Re: recovering from "found xmin ... from before relfrozenxid ..."

Rajkumar Raghuwanshi Thu, 06 Aug 2020 01:57:04 -0700

I have been doing some user-level testing of this feature, apart from
sanity test for extension and it's functions


I have tried to corrupt tuples and then able to fix it using
heap_force_freeze/kill functions.


--corrupt relfrozenxid, cause vacuum failed.

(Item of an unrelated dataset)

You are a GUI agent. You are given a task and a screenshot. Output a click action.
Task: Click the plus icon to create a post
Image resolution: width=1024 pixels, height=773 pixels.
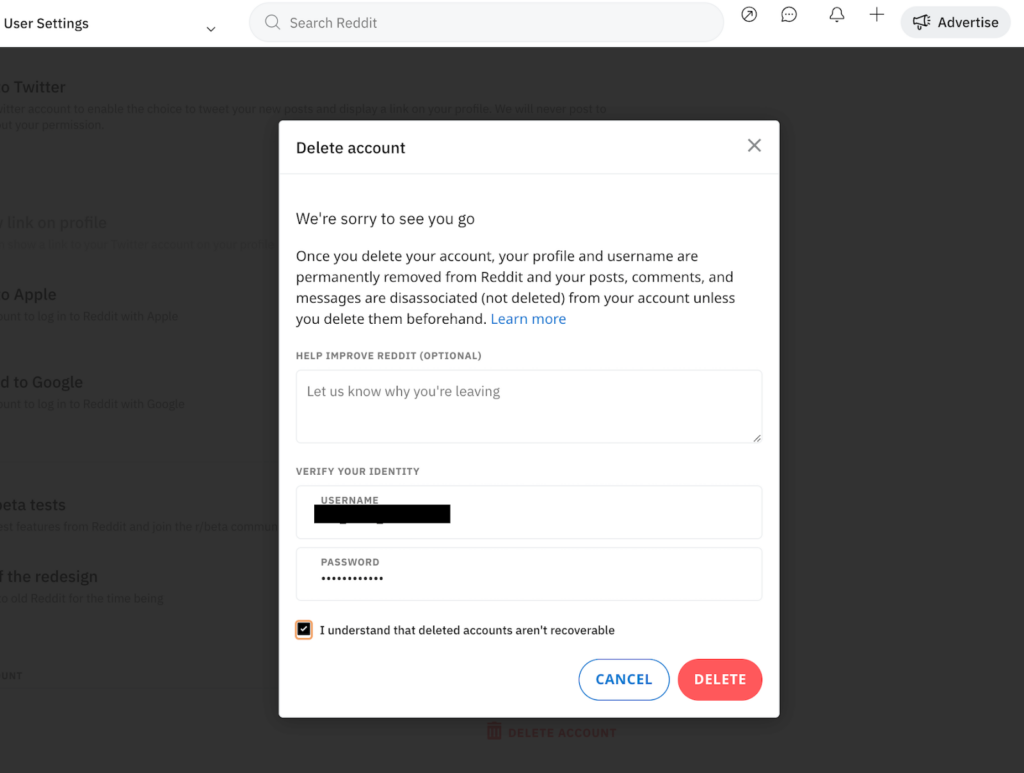click(876, 15)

update pg_class set relfrozenxid = (relfrozenxid::text::integer +
10)::text::xid where relname = 'test_tbl';

UPDATE 1

insert into test_tbl values (2, 'BBB');


postgres=# vacuum test_tbl;

ERROR:  found xmin 507 from before relfrozenxid 516

CONTEXT:  while scanning block 0 of relation "public.test_tbl"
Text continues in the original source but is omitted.